Clinton Proposing $33B Tax Plan
Jan. 20, 2000
WASHINGTON (AP) _ Millions of middle-class taxpayers, especially families with children, would be protected from the complex alternative minimum tax under a $33 billion plan proposed Thursday by the Clinton administration.
In his fiscal 2001 budget to be released next month, President Clinton will ask Congress to ensure that the alternative minimum tax is not triggered when people claim personal exemptions, such as the $500 per-child tax credit, or take the standard deduction instead of itemizing.

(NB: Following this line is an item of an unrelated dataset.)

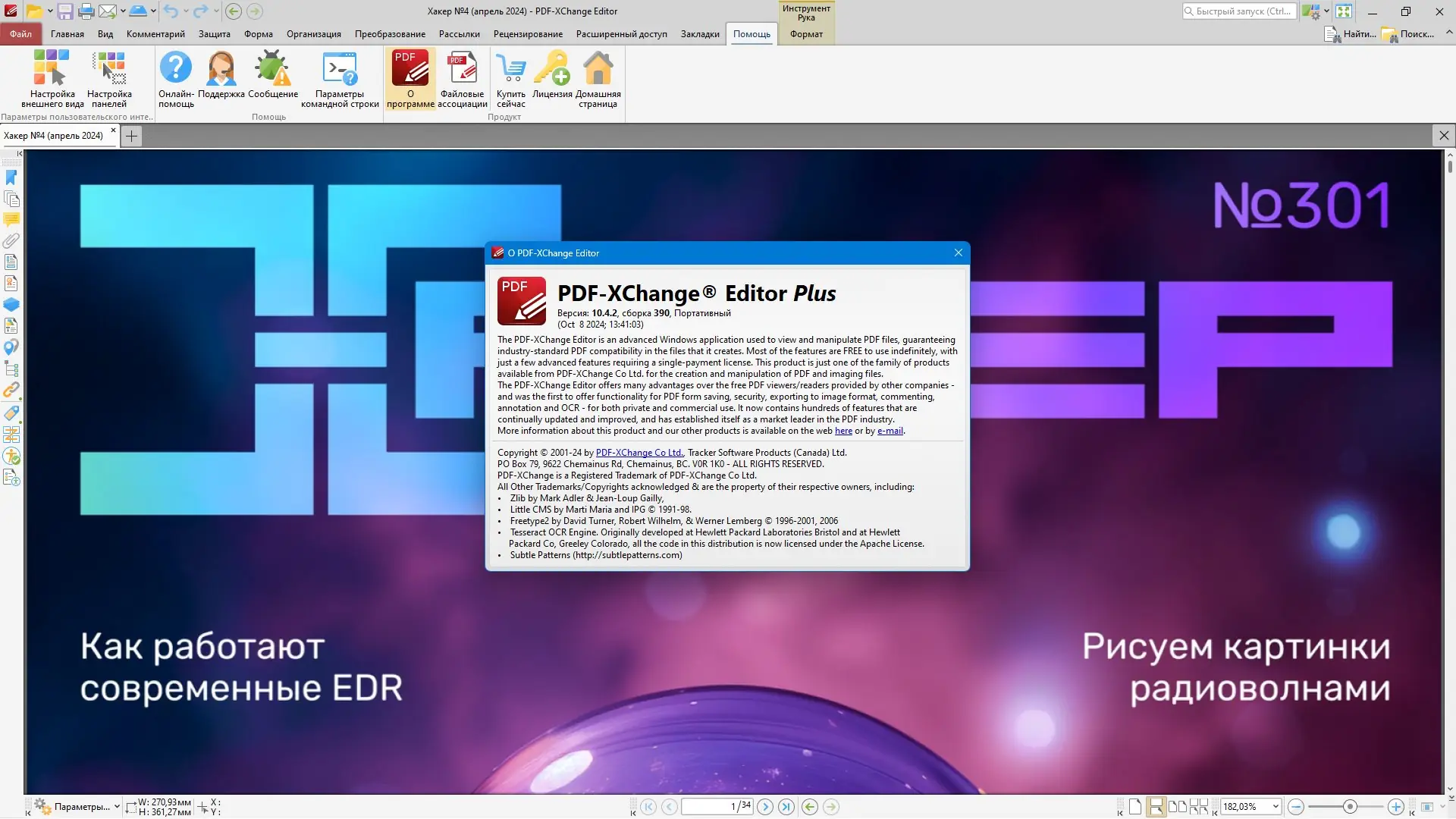Open the License key icon
This screenshot has height=819, width=1456.
click(x=552, y=69)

``Because of design flaws, the alternative minimum tax is increasingly hitting families in an unintended manner,'' said Jonathan Talisman, the Treasury Department's assistant secretary for tax policy.
The minimum tax was originally created to make sure the wealthy do not escape income taxes by taking numerous exemptions, credits and deductions. But it was never indexed for inflation, and as middle-class tax breaks and salaries have grown, so have the number of people subjected to the 28 percent AMT and its highly complex calculations.
For example, a couple with five children with $70,000 in income who claim the standard tax deduction would be subject to the minimum tax in 2000, Treasury Department officials said.
If nothing is done, Treasury estimates show that the number of people who would have to pay the minimum tax would rise from 1.3 million this year to 17 million by 2010. The proposal outlined Thursday would cut that number to about 7.6 million in 2010, officials said.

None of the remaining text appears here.